Supplied passage:
Under the Gun, Chicago Finally Re-Commits to South Side Trauma Center

Under The Gun, Chicago Finally Re-Commits To South Side Trauma Center

Public demand: Last spring, demonstrators blocked Michigan Ave. to call for the overdue facility. (Scott L / Flickr)

Public demand: Last spring, demonstrators blocked Michigan Ave. to call for the overdue facility. (Scott L / Flickr)

by JOHN GREGERSON | Jan 7, 2016

With gun violence perpetually in the news, and Chicago even earning special mention in President Obama's challenging speech this week, it is hard to believe that one of his hometown's roughest areas has been without a trauma center of its own for the last 25 years. But that will soon change.

After years of increasingly frustrated and desperately pointed community activism, the University of Chicago Medical Center (UCMC) last month announced plans to build a $40-million Level 1 adult trauma center on its Hyde Park campus, south of downtown. Due to open in 2018, the new facility will serve the city's predominately African-American South Side, where gun-related homicides per year have approached 60 per 100,000 residents. Of note, according to the Chicago Tribune, the city saw 2,986 shootings in 2015, and it is already averaging more than eight shootings per day in 2016!

"UChicago Medicine has a deep ongoing commitment to serving the health care needs of the South Side," said UCMC in a statement. "Unprecedented growth in inpatient admissions and emergency department volume has created serious capacity constraints, and as a result, medical facilities are operating at capacity."

Amid the controversy, U of C opened a new 10-story, $700-million, 1.2-million-sf "hospital for the future" in 2013. 

Amid the controversy, U of C opened a new 10-story, $700-million, 1.2-million-sf "hospital for the future" in 2013.

Work request:
Retype the article on the South Side trauma center between "With gun violence" and "day in 2016!", inclusive.

Source data:
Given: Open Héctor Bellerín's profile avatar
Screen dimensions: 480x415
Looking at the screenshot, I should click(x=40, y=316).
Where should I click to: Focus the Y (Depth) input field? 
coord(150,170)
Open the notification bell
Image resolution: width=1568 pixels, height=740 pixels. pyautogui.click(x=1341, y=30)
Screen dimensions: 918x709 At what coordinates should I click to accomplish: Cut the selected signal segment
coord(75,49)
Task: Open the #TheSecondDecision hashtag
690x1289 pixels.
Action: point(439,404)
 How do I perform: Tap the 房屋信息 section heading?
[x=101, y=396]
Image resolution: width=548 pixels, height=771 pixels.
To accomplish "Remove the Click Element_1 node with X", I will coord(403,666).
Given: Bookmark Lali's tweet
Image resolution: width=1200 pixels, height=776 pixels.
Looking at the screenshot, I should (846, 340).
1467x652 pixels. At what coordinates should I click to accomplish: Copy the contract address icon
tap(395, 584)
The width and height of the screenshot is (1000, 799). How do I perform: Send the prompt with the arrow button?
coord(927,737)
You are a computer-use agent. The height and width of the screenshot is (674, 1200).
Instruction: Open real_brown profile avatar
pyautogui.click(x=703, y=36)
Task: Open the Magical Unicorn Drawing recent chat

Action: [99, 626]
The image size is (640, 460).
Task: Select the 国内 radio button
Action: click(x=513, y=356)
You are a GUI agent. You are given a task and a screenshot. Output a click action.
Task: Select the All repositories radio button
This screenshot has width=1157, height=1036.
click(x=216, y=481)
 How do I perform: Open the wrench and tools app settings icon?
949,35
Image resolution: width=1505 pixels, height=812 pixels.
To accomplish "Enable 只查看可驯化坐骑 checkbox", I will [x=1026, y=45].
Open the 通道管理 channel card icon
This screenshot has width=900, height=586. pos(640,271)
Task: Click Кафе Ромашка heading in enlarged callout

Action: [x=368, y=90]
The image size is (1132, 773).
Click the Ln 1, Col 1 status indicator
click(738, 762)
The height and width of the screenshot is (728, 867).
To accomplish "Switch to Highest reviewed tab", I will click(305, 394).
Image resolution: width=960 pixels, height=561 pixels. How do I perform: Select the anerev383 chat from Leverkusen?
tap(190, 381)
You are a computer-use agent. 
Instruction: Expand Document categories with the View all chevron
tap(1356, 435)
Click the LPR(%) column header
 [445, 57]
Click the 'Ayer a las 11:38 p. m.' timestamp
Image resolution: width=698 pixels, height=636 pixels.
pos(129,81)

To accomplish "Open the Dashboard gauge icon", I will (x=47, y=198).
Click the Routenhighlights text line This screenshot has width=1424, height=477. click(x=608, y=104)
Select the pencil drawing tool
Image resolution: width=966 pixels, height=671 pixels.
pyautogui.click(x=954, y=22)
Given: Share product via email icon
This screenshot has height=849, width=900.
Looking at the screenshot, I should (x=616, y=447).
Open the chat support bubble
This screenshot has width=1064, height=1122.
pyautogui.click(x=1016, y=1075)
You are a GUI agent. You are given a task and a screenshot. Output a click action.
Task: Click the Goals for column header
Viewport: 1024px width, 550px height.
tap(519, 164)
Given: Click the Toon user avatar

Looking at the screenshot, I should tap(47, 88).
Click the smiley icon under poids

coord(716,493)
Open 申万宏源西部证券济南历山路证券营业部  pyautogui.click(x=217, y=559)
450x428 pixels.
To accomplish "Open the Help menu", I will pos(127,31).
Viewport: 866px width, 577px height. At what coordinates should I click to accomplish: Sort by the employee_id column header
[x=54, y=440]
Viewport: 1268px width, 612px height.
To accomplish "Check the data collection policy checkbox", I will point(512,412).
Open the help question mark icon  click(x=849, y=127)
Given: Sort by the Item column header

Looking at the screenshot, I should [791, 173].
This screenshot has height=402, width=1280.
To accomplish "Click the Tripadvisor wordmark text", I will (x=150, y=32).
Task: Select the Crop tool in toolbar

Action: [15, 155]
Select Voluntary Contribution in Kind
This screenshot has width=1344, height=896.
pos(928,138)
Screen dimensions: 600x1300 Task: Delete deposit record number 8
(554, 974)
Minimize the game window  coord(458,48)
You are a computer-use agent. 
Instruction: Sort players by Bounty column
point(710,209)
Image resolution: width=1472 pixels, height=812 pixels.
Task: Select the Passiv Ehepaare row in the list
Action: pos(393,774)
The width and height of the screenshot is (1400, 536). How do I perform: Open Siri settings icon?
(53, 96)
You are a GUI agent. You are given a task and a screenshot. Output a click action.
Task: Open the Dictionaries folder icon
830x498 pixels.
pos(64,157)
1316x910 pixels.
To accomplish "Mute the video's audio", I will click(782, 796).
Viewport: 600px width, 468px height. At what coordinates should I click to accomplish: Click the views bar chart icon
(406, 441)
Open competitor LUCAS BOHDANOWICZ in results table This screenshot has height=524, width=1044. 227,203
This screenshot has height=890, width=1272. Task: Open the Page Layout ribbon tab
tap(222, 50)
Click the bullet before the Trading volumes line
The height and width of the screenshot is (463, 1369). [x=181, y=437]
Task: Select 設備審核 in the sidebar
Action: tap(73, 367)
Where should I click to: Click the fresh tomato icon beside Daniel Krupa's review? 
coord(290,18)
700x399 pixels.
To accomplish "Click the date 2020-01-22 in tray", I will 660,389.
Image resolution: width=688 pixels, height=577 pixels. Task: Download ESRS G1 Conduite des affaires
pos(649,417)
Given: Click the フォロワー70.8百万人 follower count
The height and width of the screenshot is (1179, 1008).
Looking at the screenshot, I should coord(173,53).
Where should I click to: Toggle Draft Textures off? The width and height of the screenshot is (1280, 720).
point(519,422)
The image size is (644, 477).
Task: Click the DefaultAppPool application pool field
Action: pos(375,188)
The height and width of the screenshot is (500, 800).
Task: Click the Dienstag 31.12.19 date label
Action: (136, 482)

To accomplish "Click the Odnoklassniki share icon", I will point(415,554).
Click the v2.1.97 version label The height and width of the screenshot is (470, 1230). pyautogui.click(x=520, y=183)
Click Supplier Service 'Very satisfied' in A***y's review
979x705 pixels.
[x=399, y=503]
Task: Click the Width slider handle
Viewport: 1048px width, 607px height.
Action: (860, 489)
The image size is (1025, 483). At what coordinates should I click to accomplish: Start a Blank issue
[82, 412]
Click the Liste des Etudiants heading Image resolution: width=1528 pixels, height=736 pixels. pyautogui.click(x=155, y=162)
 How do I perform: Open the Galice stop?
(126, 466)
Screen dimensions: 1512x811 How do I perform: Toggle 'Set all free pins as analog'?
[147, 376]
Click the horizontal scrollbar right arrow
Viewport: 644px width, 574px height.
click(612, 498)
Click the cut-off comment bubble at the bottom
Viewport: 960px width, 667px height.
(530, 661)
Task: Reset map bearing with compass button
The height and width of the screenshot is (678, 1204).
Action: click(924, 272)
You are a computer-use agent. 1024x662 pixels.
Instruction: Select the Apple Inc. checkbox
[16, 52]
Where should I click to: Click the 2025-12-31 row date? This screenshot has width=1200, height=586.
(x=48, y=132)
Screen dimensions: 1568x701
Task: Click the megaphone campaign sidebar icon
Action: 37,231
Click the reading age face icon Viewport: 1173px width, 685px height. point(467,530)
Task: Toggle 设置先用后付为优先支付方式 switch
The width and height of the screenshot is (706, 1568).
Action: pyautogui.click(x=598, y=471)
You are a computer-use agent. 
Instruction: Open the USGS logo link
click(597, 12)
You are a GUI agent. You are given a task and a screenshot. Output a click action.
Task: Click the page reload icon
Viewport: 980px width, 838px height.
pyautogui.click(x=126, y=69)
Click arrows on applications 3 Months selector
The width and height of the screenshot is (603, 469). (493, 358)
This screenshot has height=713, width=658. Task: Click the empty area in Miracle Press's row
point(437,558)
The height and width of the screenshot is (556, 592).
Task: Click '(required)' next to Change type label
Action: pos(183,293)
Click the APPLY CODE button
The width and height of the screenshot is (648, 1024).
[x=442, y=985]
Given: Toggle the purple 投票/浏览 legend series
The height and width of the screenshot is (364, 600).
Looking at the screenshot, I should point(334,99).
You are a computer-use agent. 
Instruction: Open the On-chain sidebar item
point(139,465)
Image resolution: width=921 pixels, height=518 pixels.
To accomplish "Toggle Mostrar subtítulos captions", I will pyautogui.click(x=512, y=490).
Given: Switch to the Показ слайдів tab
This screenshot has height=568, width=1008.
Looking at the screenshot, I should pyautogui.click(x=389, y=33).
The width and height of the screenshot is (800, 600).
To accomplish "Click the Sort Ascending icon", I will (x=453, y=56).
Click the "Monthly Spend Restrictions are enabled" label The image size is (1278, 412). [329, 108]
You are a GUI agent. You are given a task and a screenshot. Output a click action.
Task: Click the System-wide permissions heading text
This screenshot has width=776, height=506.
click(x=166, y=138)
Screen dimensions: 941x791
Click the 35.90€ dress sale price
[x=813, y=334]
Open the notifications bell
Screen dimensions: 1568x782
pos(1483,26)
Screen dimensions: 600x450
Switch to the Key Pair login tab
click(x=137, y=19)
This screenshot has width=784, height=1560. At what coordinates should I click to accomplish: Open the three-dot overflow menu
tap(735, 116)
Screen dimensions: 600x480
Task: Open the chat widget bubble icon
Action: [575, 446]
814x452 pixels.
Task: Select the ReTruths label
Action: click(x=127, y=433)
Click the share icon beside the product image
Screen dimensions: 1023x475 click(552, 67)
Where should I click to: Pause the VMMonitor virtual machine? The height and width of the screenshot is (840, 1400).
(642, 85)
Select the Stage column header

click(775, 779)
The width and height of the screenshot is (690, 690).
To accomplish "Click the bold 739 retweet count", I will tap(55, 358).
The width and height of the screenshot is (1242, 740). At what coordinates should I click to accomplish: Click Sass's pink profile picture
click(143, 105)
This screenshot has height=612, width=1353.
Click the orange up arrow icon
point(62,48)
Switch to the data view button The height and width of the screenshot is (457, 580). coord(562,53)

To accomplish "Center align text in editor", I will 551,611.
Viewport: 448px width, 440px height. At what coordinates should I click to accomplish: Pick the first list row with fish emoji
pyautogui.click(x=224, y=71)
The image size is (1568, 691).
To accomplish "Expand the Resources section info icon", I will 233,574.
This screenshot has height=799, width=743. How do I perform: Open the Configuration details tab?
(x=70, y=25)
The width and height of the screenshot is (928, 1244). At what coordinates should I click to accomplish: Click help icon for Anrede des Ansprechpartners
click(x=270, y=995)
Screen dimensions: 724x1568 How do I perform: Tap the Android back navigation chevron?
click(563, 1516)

Task answer:
With gun violence perpetually in the news, and Chicago even earning special mention in President Obama's challenging speech this week, it is hard to believe that one of his hometown's roughest areas has been without a trauma center of its own for the last 25 years. But that will soon change.

After years of increasingly frustrated and desperately pointed community activism, the University of Chicago Medical Center (UCMC) last month announced plans to build a $40-million Level 1 adult trauma center on its Hyde Park campus, south of downtown. Due to open in 2018, the new facility will serve the city's predominately African-American South Side, where gun-related homicides per year have approached 60 per 100,000 residents. Of note, according to the Chicago Tribune, the city saw 2,986 shootings in 2015, and it is already averaging more than eight shootings per day in 2016!